You hear a lot of things at real estate conferences. A notion Marilyn Wilson most recently heard while at NAR REALTOR Legislative Meetings was that OpenAI owns the content that you provide them. As someone extremely interested in most things AI, I immediately did some research. Where did I start? Naturally, OpenAI’s Terms of Use – Section 3 (https://openai.com/policies/terms-of-use).
The important details are summarized below:
“(a) Your Content. You may provide input to the Services (“Input”), and receive output generated and returned by the Services based on the Input (“Output”). Input and Output are collectively “Content.” As between the parties and to the extent permitted by applicable law, you own all Input. Subject to your compliance with these Terms, OpenAI hereby assigns to you all its right, title and interest in and to Output. This means you can use Content for any purpose, including commercial purposes such as sale or publication, if you comply with these Terms. OpenAI may use Content to provide and maintain the Services, comply with applicable law, and enforce our policies. You are responsible for Content, including for ensuring that it does not violate any applicable law or these Terms.”

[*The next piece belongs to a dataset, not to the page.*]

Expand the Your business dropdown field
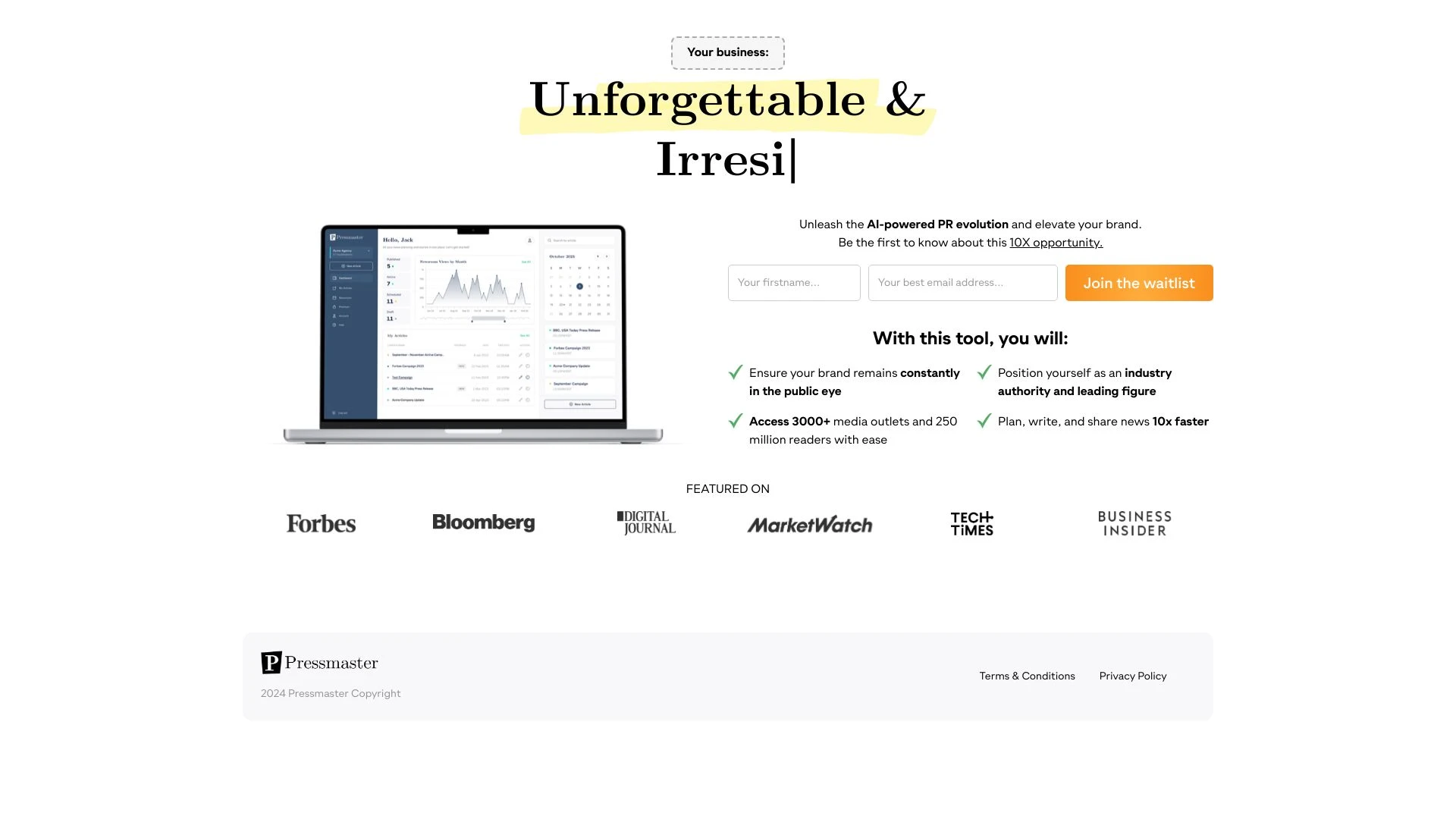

The blue portion very clearly states that the user owns both the Input and the Output. But it also says, “OpenAI may use Content to provide and maintain the Services, comply with applicable law, and enforce our policies.” So what does that mean? Great question – it depends on where you live. OpenAI’s ChatGPT has become an international sensation, so it really depends on your location and what the laws are in your area.
Interestingly noted in this article on JDSupra, OpenAI may not have the right to assign all these rights to you.
“It should be noted that OpenAI only assigns all “its” right, title, and interest in and to the output to the user. However, if OpenAI does not initially own the rights, it cannot assign them. Another related issue is that other ChatGPT users can narrow the assignment scope. OpenAI’s Terms of Use state that due to the nature of machine learning, many users may receive identical or similar outputs from ChatGPT.³ This leads to another set of issues, including determining original ownership rights (if available), the potential destruction of ownership rights over time, and murky usage rights in the future.”
Unsurprisingly, who owns the rights to the content is as clear as mud. But what we do know is that the content is probably not considered intellectual property (IP) if it was exclusively generated by AI. A certain amount of the content must be created by a human. Of course, this begs another question: what’s the difference? For example, I took this article and had ChatGPT proofread it (oh the irony). So most of this article was written by a human but all of it is considered Output.
The key takeaway is simple: the ownership of the input and/or output of AI-generated content is based on where you live, who you are, what tools you use, etc. To determine the ownership of your content, check with your lawyer.
Great article! Thank you.
I’m actually the person that stated this on stage at Midyear.
After I got back, I re-looked into their updated TOSs again. Turns out in March, they changed their policy from opt out of them getting your data to opt in.
“By default, data submitted by customers after March 1, 2023 via API will not be used to train or improve the models. This has changed in March 2023. Data submitted to the API prior to March 1, 2023 may have been used for improvements if the customer had not previously opted out of sharing data. Data submitted for fine-tuning will only be used to fine-tune the customer’s model after March 1, 2023.”
So they are not using your data any longer which is new since 3/1/2023.
But the reason for that is now clear ->
When they implemented the new Premium tier for subscribers, they enabled a web search system to find the data by open scraping of the web (similar to a web crawler). Whereas in the GPT3 their system did not crawl the internet upon a query, the new version can have that option turned on. So for market data queries, listing lookup etc, before it would say that it can’t answer those questions. With the new web scraping system, it’s going out to websites to find that data when you make the query so it doesn’t need the data in it’s LLM anymore to give you an answer.